Tracks the health-care constituents of the S&P 500—pharmaceuticals, biotech, medical devices and managed-care firms—therefore giving investors a concentrated, large-cap view of America’s most defensive growth industry.

1. Why This Index Exists
To begin with, the S&P Dow Jones index family carves the S&P 500 into eleven “Select Sector” slices. As a result, the Health Care Select Sector Index (ticker IXV) lets traders overweight or underweight health-care stocks without touching technology, energy or banks.
2. Construction Rules — Fast Facts
| Rule | Detail |
|---|---|
| Parent Universe | All S&P 500 members with a GICS Health Care sector code |
| Weighting | Free-float market cap; no formal cap, yet quarterly reviews limit outsized drifts |
| Rebalance Cadence | Quarterly (March |
| Dividend Treatment | Price index omits payouts; total-return version (IXVTR) reinvests them |
Consequently, mega-caps steer performance, while quarterly resets add or delete stocks that migrate in or out of the S&P 500.
3. Snapshot (May 2025)
| Metric | Value |
|---|---|
| Constituents | 66 |
| Index Level | 1 640 (price) |
| Float-Adj. Market Cap | US $7.0 trillion |
| Dividend Yield | 1.6 % |
| Top Holdings | Eli Lilly 9.1 %, UnitedHealth 8.9 %, Johnson & Johnson 7.7 %, Merck 4.3 %, AbbVie 4.1 % |
| Sub-Industry Split* | Pharma 46 %, Med-Tech 27 %, Managed Care 13 %, Biotech 9 %, Life-Science Tools 5 % |
*Weights post-March 2025 rebalance.
4. Recent Performance (Total Return, USD)
| Year | Index | S&P 500 | Main Driver |
|---|---|---|---|
| 2022 | –3.0 % | –18.1 % | Defensive rotation cushioned fall |
| 2023 | +21.4 % | +24.2 % | GLP-1 and AI-enabled diagnostics |
| 2024 | +12.3 % | +14.3 % | Robust earnings, M&A rebound |
| YTD 2025 | +6.2 % | +6.8 % | Oncology data wins offset rate fears |
Thus, the three-year annualised volatility stands near 14 %, noticeably lower than the broad market.
5. How Investors Use It
- Targeted Beta: ETFs such as XLV replicate IXV, allowing instant health-care exposure in one trade.
- Sector Rotation: Macro desks overweight during recessions and trim in early-cycle rallies.
- Benchmarking: Active U.S. health-care funds measure alpha relative to this index.
- Options & Futures: Cboe options on XLV provide tactical hedging against policy-driven price swings.
6. Strengths & Caveats
| Strengths | Caveats |
|---|---|
| Pure U.S. large-cap health-care exposure | Mega-cap concentration: top 5 ≈ 34 % weight |
| Low correlation to cyclical sectors | Patent cliffs and policy reform can cause sector-wide drawdowns |
| Deep ETF & derivatives liquidity | Omits small-cap biotechs—innovation beta may be muted |
| Quarterly reviews keep roster current | U.S.–only; no European or Japanese pharma diversification |
7. Themes to Watch
- Obesity Drugs: GLP-1 demand could push Eli Lilly and Novo-Nordisk ADR (if added) toward 10 % cap.

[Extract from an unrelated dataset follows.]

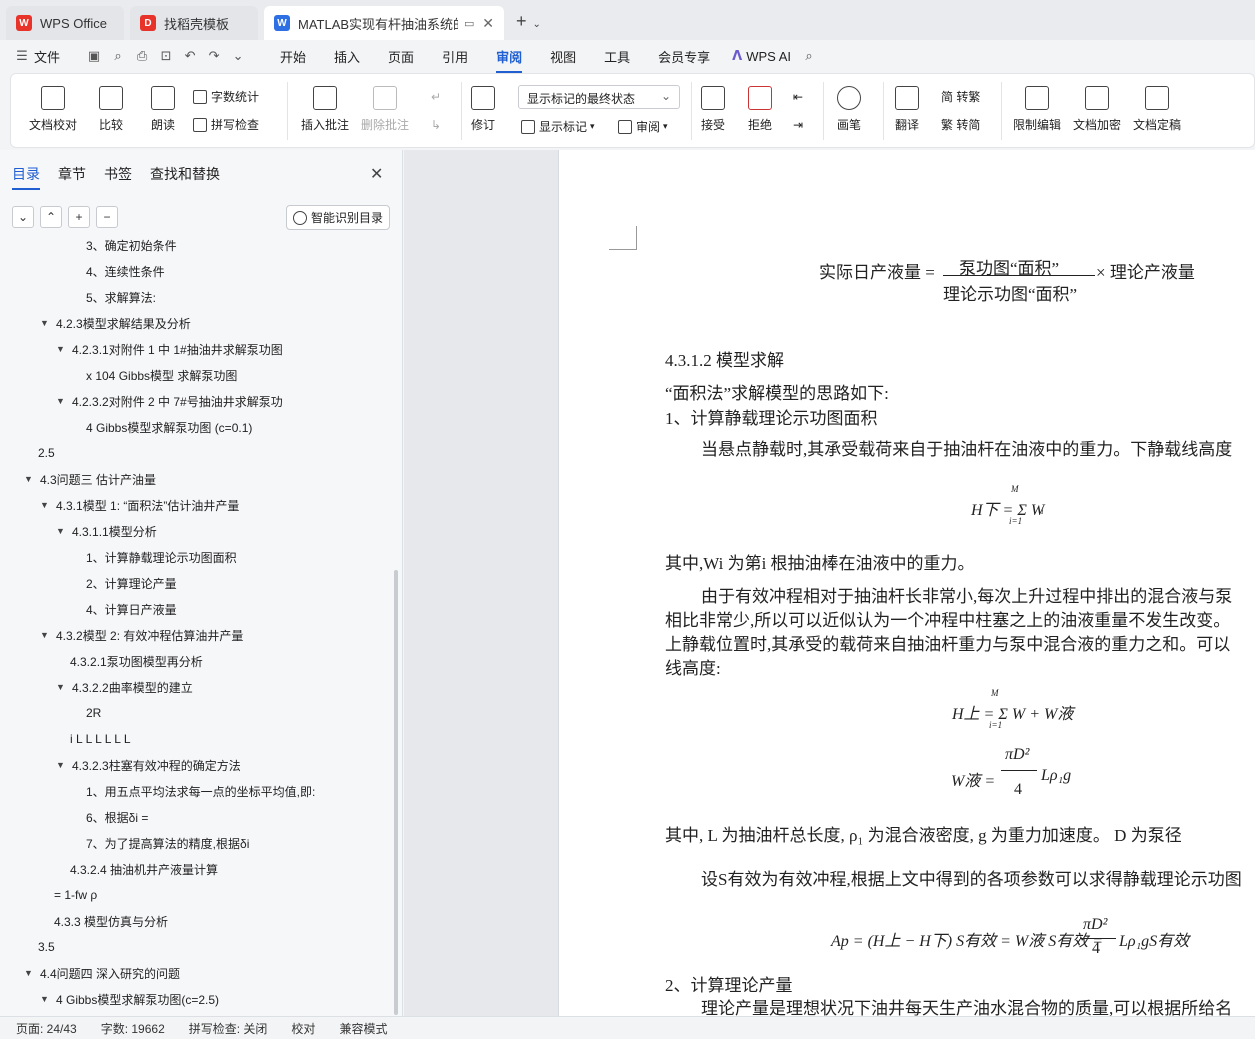 Image resolution: width=1255 pixels, height=1039 pixels. What do you see at coordinates (170, 401) in the screenshot?
I see `toc-item: ▼ 4.2.3.2对附件 2 中 7#号抽油井求解泵功` at bounding box center [170, 401].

- AI Diagnostics: Med-tech firms integrating imaging AI may climb index ranks at the next rebalance.
- Medicare Reform: Pricing negotiations under the Inflation Reduction Act could pressure margins, yet diversified portfolios dampen single-drug impact.
- M&A Revival: Cash-rich mega-caps eye mid-cap biotechs; post-deal weight changes will appear in quarterly rebalances.
Key Takeaways
The S&P Health Care Select Sector Index distills the S&P 500’s health-care names into a free-float-weighted gauge. With 66 constituents, a 1.6 % yield and lower volatility than the overall market, IXV/XLV remains the go-to tool for investors seeking defensive growth, dividend income and innovation exposure—all while tracking U.S. policy and demographic trends.